Illumina sequencing of amplicons targeting the 16S rRNA gene
Amplicons of the V1-V2 region of the bacterial 16S rRNA gene were prepared as published elsewhere (24). Briefly, the genomic sequence of the 16S rRNA gene was amplified with primers that were derived from the previously described primers 27F and 338R (25, 26) and contained sequences compatible with Illumina sequencing platforms and a 6-nt barcode sequence. The resulting DNA was used as template for a second PCR, using primers designed to introduce full-length Illumina adapter sequences including Illumina 6-nt index sequences to enable high-level multiplexing. To control for potential DNA contamination an additional sample was amplified without template DNA (contamination control sample). Libraries were pooled and subjected to 250 nt paired-end sequencing on an Illumina MiSeq machine. For data analysis, the obtained reads were processed using dada2 version 1.16.0 (27) following the MiSeq SOP published by Kozich et al. (28). Dada2 determines amplified sequence variants (ASVs) by removing sequencing errors based, which tends to produce more accurate results than the commonly used operational taxonomic units or OTUs (29). Briefly, sequence reads were trimmed to a length of 200 nt (forward read) and 150 nt (reverse read) and 5 nt of the left end were trimmed additionally. Reads with ambiguous base calls and an expected error rate larger than 2 were discarded and ASVs were inferred using the pseudo-pooling algorithm. Chimeric sequences were removed and ASVs classified using the RDP Naïve Bayesian Classifier algorithm as implemented in dada2 against the Silva database v138 (30). Were possible by exact matching, ASVs were assigned species names using the assignSpecies function of dada2. After the preprocessing the data amounted to between 1,305 and 205,073 sequences per sample.

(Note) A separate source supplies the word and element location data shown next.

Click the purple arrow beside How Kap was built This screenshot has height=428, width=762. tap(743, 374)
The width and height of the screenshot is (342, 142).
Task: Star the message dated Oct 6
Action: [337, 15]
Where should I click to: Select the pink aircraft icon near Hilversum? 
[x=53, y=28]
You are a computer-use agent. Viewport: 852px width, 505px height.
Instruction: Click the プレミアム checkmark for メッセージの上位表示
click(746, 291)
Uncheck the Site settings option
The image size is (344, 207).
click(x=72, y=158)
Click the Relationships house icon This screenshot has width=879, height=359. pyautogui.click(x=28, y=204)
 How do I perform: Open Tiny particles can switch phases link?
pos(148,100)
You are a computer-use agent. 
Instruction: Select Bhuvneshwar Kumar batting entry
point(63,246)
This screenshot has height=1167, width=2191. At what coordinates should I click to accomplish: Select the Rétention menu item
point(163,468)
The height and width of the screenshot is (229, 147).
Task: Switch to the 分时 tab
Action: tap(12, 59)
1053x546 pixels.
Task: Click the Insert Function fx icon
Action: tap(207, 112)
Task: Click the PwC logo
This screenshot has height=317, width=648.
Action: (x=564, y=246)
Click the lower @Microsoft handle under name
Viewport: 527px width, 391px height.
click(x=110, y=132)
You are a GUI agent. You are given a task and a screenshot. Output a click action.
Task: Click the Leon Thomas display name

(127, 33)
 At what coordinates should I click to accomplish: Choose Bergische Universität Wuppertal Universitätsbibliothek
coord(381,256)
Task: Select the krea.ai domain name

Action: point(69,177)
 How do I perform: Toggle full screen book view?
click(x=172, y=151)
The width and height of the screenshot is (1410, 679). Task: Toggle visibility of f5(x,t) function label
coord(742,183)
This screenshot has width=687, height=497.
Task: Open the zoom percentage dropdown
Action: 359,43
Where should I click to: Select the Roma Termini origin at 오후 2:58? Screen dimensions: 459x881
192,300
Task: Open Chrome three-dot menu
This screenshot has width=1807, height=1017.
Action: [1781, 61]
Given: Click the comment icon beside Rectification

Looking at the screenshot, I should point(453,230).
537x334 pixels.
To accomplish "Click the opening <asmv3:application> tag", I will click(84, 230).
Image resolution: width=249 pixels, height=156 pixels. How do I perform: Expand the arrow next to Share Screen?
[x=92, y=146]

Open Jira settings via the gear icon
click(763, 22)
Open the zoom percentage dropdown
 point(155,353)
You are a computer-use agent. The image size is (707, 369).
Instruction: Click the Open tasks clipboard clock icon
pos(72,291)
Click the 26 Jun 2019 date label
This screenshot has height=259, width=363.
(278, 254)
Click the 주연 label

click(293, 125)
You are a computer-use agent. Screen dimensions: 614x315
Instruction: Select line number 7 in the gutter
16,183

Statistical analysis of microbiome data
Further analysis of the microbiome data was done in R version 3.6.1 (31) using packages phyloseq (32), vegan (33) and ggplot2 (34). The contamination control sample yielded 397 reads and 13 ASVs represented by more than 5 sequences in the contamination control were removed from all samples. Alpha-diversity of the sampled biofilms was estimated using the Inverse Simpson Index, calculated by the phyloseq function estimate_richness. Principal coordinates analyses (PCoA) were performed using the ordinate function with Jenson-Shannon Divergence (JSD) as distance metric. Differences of single variables between groups of samples were statistically tested using the Kruskal-Wallis Rank Sum Test (R function kruskal.test) for multiple groups and Wilcoxon Rank Sum Test (R function pairwise.wilcox.test) for pairwise comparisons of groups with the Benjamini-Hochberg adjustment to control false discovery rate in multiple comparisons (35). Differences in the microbiota composition (beta-diversity) were tested by performing Permutational Multivariate Analysis of Variance (PERMANOVA) on the JSD matrix, using the adonis function of the R package vegan (33) and pairwise Adonis by Martinez Arbizu & Monteux (36).
The study was conducted in accordance with the STROBE guidelines.